De acordo com o estudo, a totalidade das crianças no mundo enfrenta pelo menos um risco climático, enquanto mais de 4 milhões estão expostas a até seis ameaças diferentes. No Brasil, a situação é alarmante: 16 milhões de crianças estão expostas a três ou mais riscos climáticos, o que representa 30% da população infantil do país. Quando considerados dois ou mais riscos, esse número salta para mais de 30 milhões, equivalente a 60% das crianças e adolescentes brasileiros.

O relatório mapeia a exposição das crianças a oito ameaças climáticas frequentes: enchentes costeiras, secas, calor extremo, queimadas, ondas de calor, enchentes de rios, tempestades de areia e poeira, além de tempestades tropicais. Essa é a primeira vez que o documento detalha as áreas e a intensidade das múltiplas ameaças climáticas que afetam as crianças e os serviços públicos essenciais que elas dependem.

“A vida das crianças segue sendo profundamente abalada por ondas de calor, incêndios florestais, secas e enchentes”, afirmou Catherine Russell, diretora-executiva do Unicef.

As combinações de riscos mais comuns identificadas no estudo incluem seca, calor extremo e ondas de calor, que afetam mais de 296 milhões de crianças e adolescentes globalmente. A segunda combinação mais frequente, que inclui seca, calor extremo e tempestades tropicais, impacta mais de 115 milhões de crianças. A região do Sahel, na África, é uma das mais afetadas, com mais de 4 milhões de crianças enfrentando a tripla ameaça de ondas de calor, calor extremo e tempestades de areia.

Além disso, o estudo também investiga a exposição das crianças à poluição do ar e à malária, riscos que também são intensificados pelas mudanças climáticas. A poluição do ar afeta quase todas as crianças no mundo, enquanto cerca de 1 bilhão estão expostas à malária. No Brasil, aproximadamente 95% das crianças e adolescentes, ou 47 milhões, enfrentam a poluição do ar, e 5,6 milhões estão expostos à malária.

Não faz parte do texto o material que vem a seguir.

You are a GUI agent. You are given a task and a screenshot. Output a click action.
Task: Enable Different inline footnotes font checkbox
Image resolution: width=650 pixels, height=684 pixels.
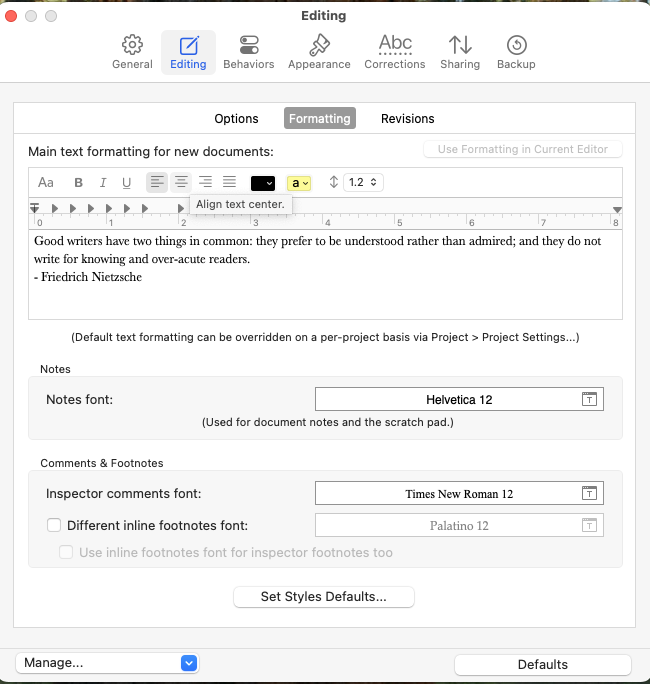click(x=54, y=525)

“Sem esforços urgentes para reduzir as emissões de gases de efeito estufa, as ameaças climáticas vão se tornar mais frequentes e intensas”, alerta o relatório.

Para enfrentar a crise climática e proteger os direitos das crianças, o Unicef recomenda ações como a redução de emissões de gases, a criação de escolas seguras e verdes, e a inclusão de políticas para crianças nos planos de adaptação climática. Além disso, é fundamental empoderar crianças e jovens para que participem ativamente das decisões que impactam suas vidas.

Catherine Russell enfatizou que o estudo pode ajudar governos e tomadores de decisão a planejar e investir de forma mais eficaz em serviços que tornem as comunidades mais resilientes às mudanças climáticas.